Top of DOCUMENT TEXT
Warning
This story contains details of intimate partner violence that may be upsetting to readers.
Reach Out
If you are experiencing intimate partner violence and are in immediate danger, call 911.
Visit ShelterSafe.ca to locate nearby shelters or find the crisis line in your region. In Ontario, you can call the Assaulted Women’s Helpline for free, 24/7 support in many languages: toll-free at 1-866-863-0511, TTY at 1-866-863-7868 or text #SAFE (#7233).

Caroline is not her actual name. But she is a real person.
She describes herself as a strong personality.
When she was pregnant and in the early years of her daughter’s life, Caroline was working for a large bank and felt she was “bringing it” at work. She was sure of herself.
The security she felt in her career was totally at odds with the yelling, the volatility, the violence inside her home.
There, she was not safe.
Caroline wanted an end to the abuse from her then-partner—the high-pitched screaming, the fits of rage, the objects that came hurling at her—but mostly she wanted him to get better.
She clung to moments of tenderness. Glimmers of vulnerability. Years later, she calls it a period of “high denial and many promises.”
“There were moments of such love. I saw them, that’s why I stayed. But when the monster came out, you learned where the line was,” Caroline says. “I stood up to this guy until his hands were on my throat.”
There were also moments that could have—should have—been opportunities to support Caroline, like the connections she had with systems such as child protection services, meant to keep her and her daughter safe.
Seeing her baby girl react to the violence around her shifted something in Caroline.
Maybe it wasn’t all under control.
Bottom of DOCUMENT TEXT
Top of DATA EXCERPT
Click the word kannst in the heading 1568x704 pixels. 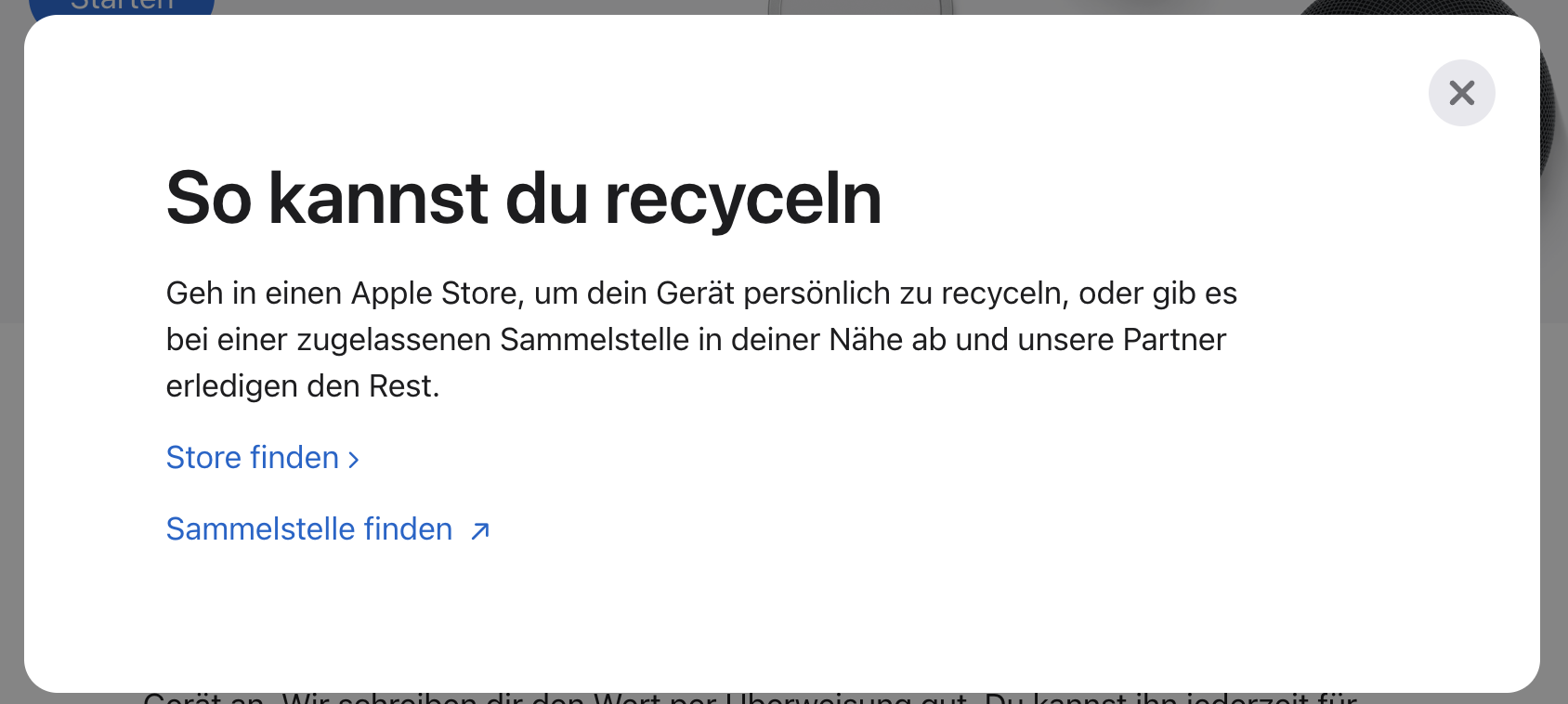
Bottom of DATA EXCERPT
QUESTIONS TO ANSWER:
**1)** In the story about Caroline, rewrite the part that begins with "When she was" and stops after "was not safe.", using "law firm" in place of "bank".
**2)** Translate this sentence from the story about Caroline into Spanish: "Seeing her baby girl react to the violence around her shifted something in Caroline."
**3)** For each statement below, decide whether it agrees with the story about Caroline. Answer yes or no and quote the words that decide it.
(a) Caroline is the woman's real name.
(b) While she was pregnant, Caroline worked for a large bank.
(c) What Caroline mostly wanted was for her then-partner to get better.

REPLIES:
**1)**
When she was pregnant and in the early years of her daughter’s life, Caroline was working for a large law firm and felt she was “bringing it” at work. She was sure of herself.
The security she felt in her career was totally at odds with the yelling, the volatility, the violence inside her home.
There, she was not safe.

**2)** Ver a su bebé reaccionar a la violencia que la rodeaba cambió algo en Caroline.

**3)**
(a) No: "Caroline is not her actual name."
(b) Yes: "Caroline was working for a large bank"
(c) Yes: "but mostly she wanted him to get better."